Linkages Among Farmer Decision Making, Beneficial Bird Species, and Pest Management in Fruit-Growing Systems
Understanding how ecosystems function and provide important services for humans is one of the great ecological challenges of the 21st century. This research examines how predator species contribute to reducing crop losses in agricultural ecosystems by consumption of crop-eating species, thereby providing an important ecosystem service that increases crop productivity. By learning how to enhance the abundance and activity of predators, agricultural productivity and environmental quality should improve. Strengthening this type of ecosystem service is increasingly important given evidence of negative effects of chemical pest management and consumer preferences for food produced with fewer chemical inputs. This project investigates whether predatory bird populations increase when researchers provide nest boxes in fruit-growing regions and whether the predatory birds in turn reduce crop damage by consuming crop-eating insects, rodents, and birds. Further, the project investigates factors that potentially influence fruit growers' decisions about the use of predator nest boxes, including economic and consumer-preference considerations. The work will result in greater knowledge about the contexts under which humans can enhance ecosystem service delivery. It will provide information about factors that influence fruit grower adoption of management strategies of crop-eating species. Finally, it will document the value of nest-box programs to the conservation of predatory bird species.

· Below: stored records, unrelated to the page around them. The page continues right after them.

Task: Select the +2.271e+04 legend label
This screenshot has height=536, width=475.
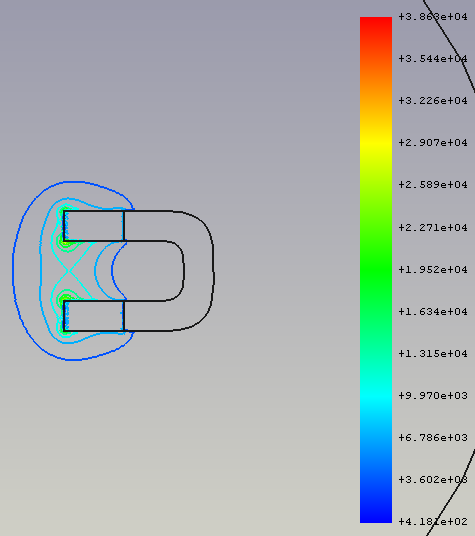Action: click(433, 227)
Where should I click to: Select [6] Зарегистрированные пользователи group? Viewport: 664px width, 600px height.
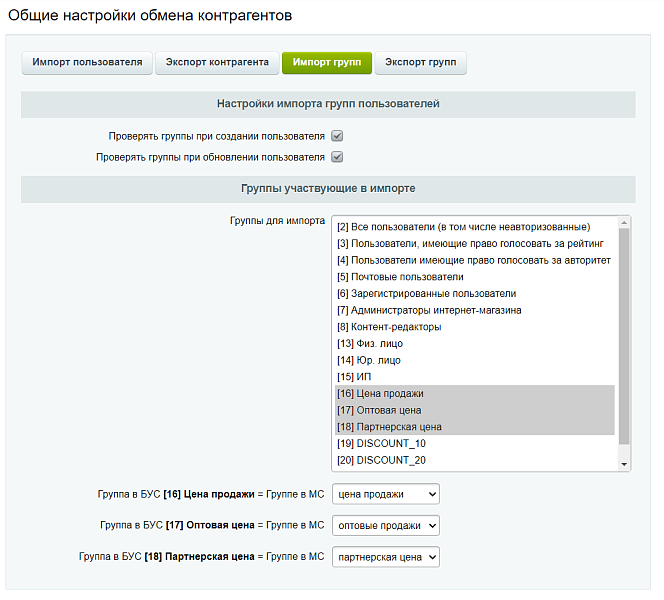point(426,294)
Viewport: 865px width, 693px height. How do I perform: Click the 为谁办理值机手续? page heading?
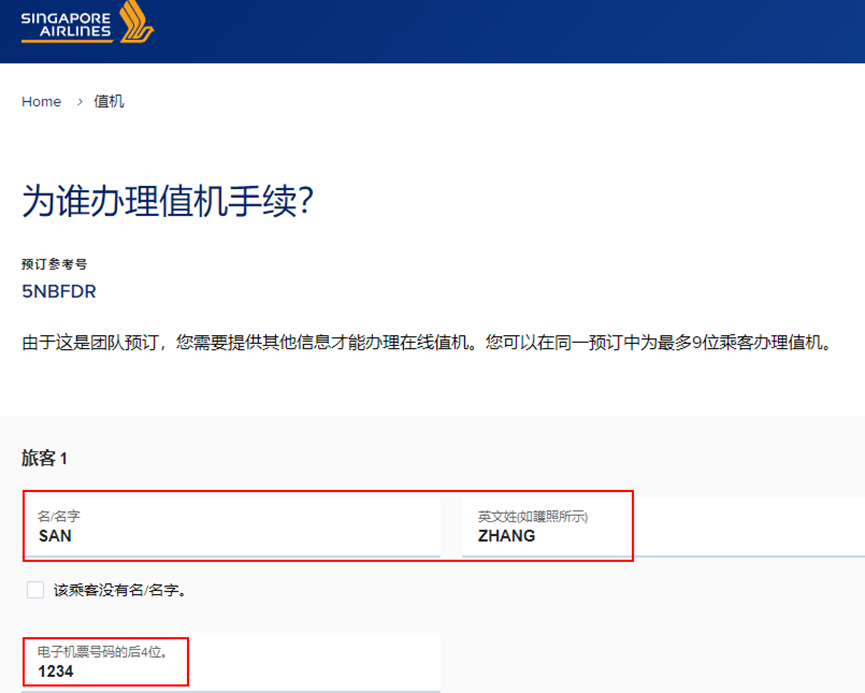pyautogui.click(x=168, y=201)
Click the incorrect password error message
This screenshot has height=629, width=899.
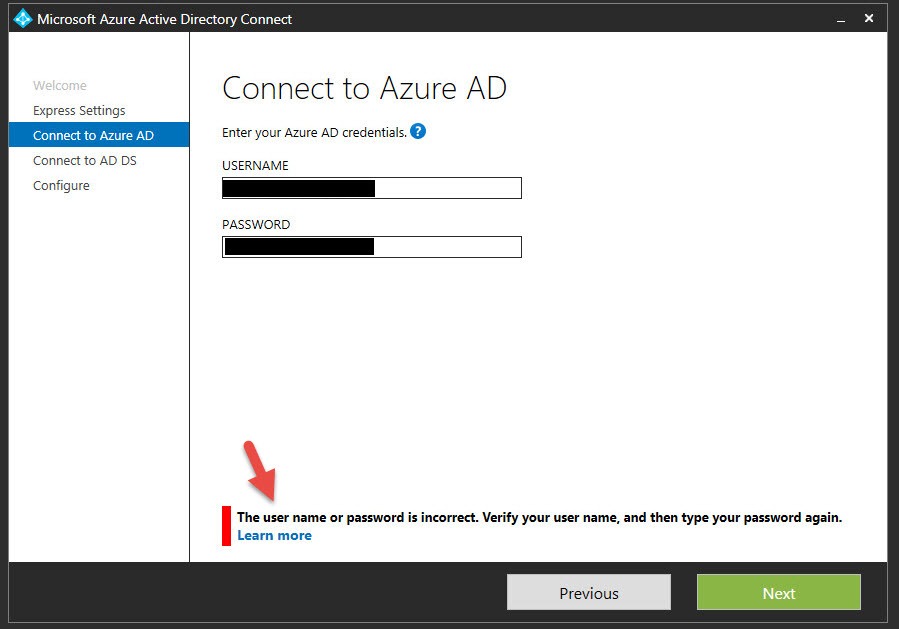tap(539, 518)
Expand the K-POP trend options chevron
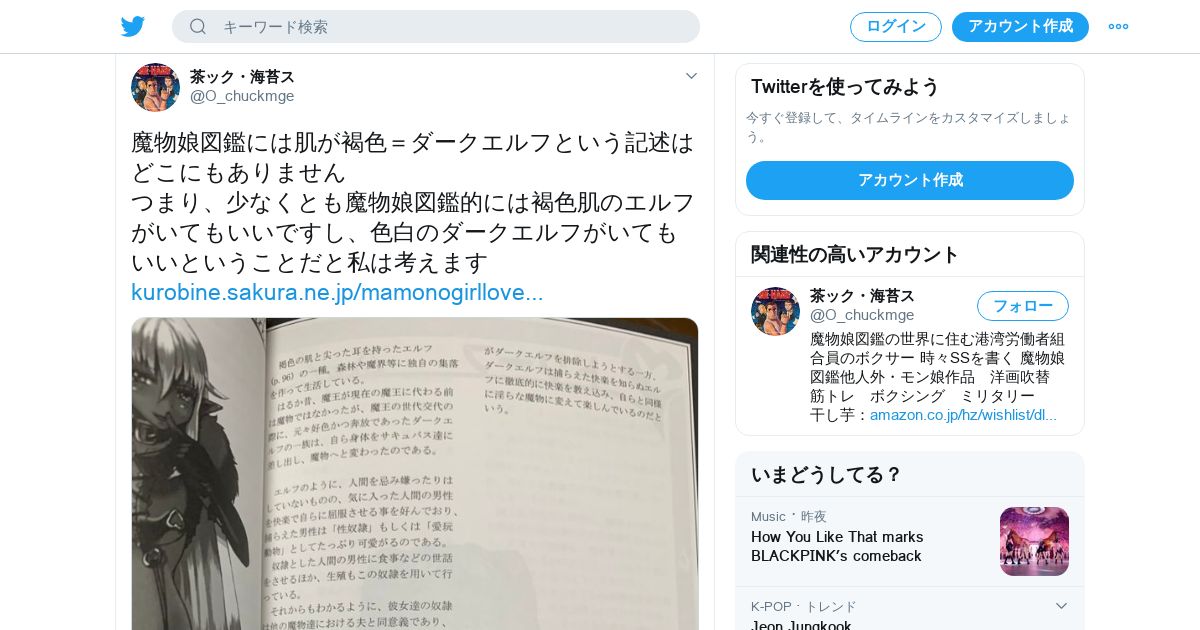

This research focuses on the American kestrel, Falco sparverius, a falcon whose prey species damage cherries, blueberries, and other fruits. The work addresses two hypotheses: 1) resource subsidies in the form of nest boxes for kestrels reduce prey activity and abundance and, thus, reduce damage to cultivated fruit and 2) the economics of fruit production, consumer preferences for particular pest management techniques, and kestrel conservation will influence grower decisions about installing nest boxes, and produce positive feedbacks on the growth of nest-box programs in agricultural regions. Researchers will survey abundance and activity of kestrels and crop-eating species, as well as fruit damage, in landscapes with and without kestrels using nest boxes. They will calculate costs and benefits to individual growers and regional economies of utilizing predator nest boxes in fruit-producing regions. The project will use a national survey of fruit growers and in-person interviews, along with modeling approaches, to investigate factors that influence grower adoption of predator nest boxes as a pest management practice. By integrating information from ecology, economics, and food systems sociology, the project will improve understanding of linkages between natural predator-prey effects, the degree to which humans can manipulate such effects through providing resources to predators, and the potential for factors other than economic ones to influence grower decisions about agricultural practices.